For the first time in more than 30 years Istanbul’s main Taksim Square is open to the public for May Day.

The square has been off limits on May 1 since the massacre of 1977, when gunmen from a far right organisation opened fire on the crowd, triggering a mass panic in which more than 30 people died.

I’ve just been down there, and my as-yet-largely-notional readers may be interested to learn that so far things seem peaceful and festive.

In recent years Istanbul May Days have been marked by teargas, water cannons, and accusations of police heavy-handedness, and this year’s opening of Taksim has largely been perceived as a way to forestall violence, and for the government to damp down simmering labour disputes and score brownie points ahead of a general election in 2011- or earlier.

This piece from the Journal of Turkish Weekly does a decent job of laying out the context.

It’s clear that no one’s taking any chances: 22,000 police are on duty, helicopters are buzzing overhead, gas masks are de rigueur for members of the press, and pebbles from around the Monument of the Republic have been replaced with grass to deprive demonstrators of ammunition.

While the media has been abuzz with talk of constitutional change, today is a reminder that most Turks may have their eyes on something more essential: jobs.

It’s no coincidence that Prime Minister Erdogan yesterday announced a drop in unemployment, but there still seems to be a feeling among workers that Turkey’s much touted economic strength through the global recession somehow hasn’t filtered down.

Most contentious has been a bitter labour dispute in which hundreds of workers have been left jobless by the privatization of the state tobacco company TEKEL.

Travel agent Yunal Sengun was present as a teenager at the last sanctioned May Day in Taksim, and was one of those who fled in panic as the shots rang out.

He believes unemployment and a lack of democratic representation are driving tens of thousands to Taksim.

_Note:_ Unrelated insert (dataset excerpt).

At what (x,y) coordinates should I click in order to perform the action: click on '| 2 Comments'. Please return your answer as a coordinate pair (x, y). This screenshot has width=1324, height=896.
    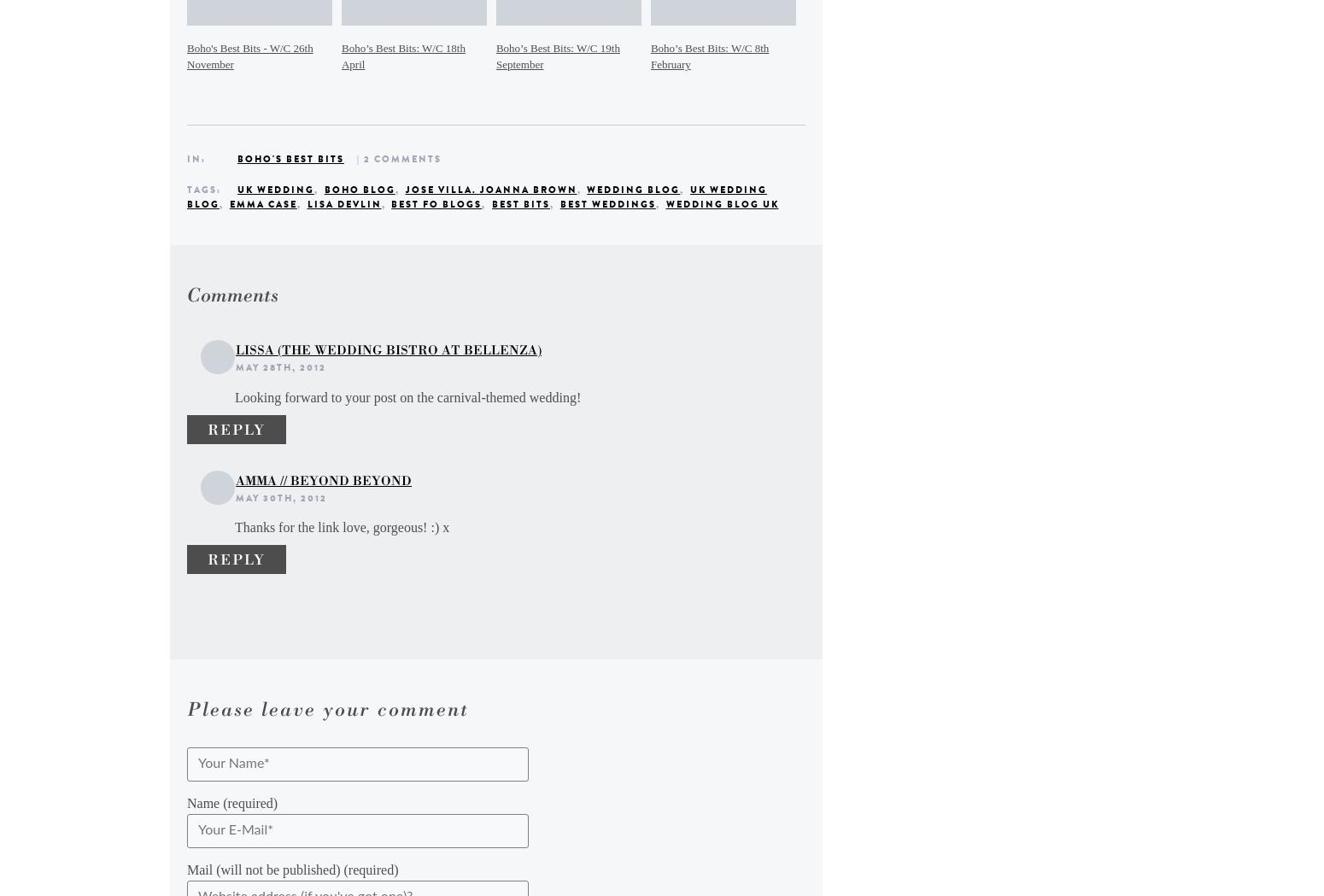
    Looking at the image, I should click on (397, 157).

“The main factor of this is that we have an unemployment figure of 30 per cent and the workers from textile and tobacco industries have been laid off.

“They’re well organized and have public support.”

Turkey’s unemployment rate is 14.5 per cent, but Mr Sengun’s assertion reflects a widespread distrust of official figures.

Cynical about the government’s motives in reopening Taksim, he nonetheless believes it’s important that people can again mark May Day freely here.

“I come from working people and I believe in independence and in Ataturk’s identity of independence.”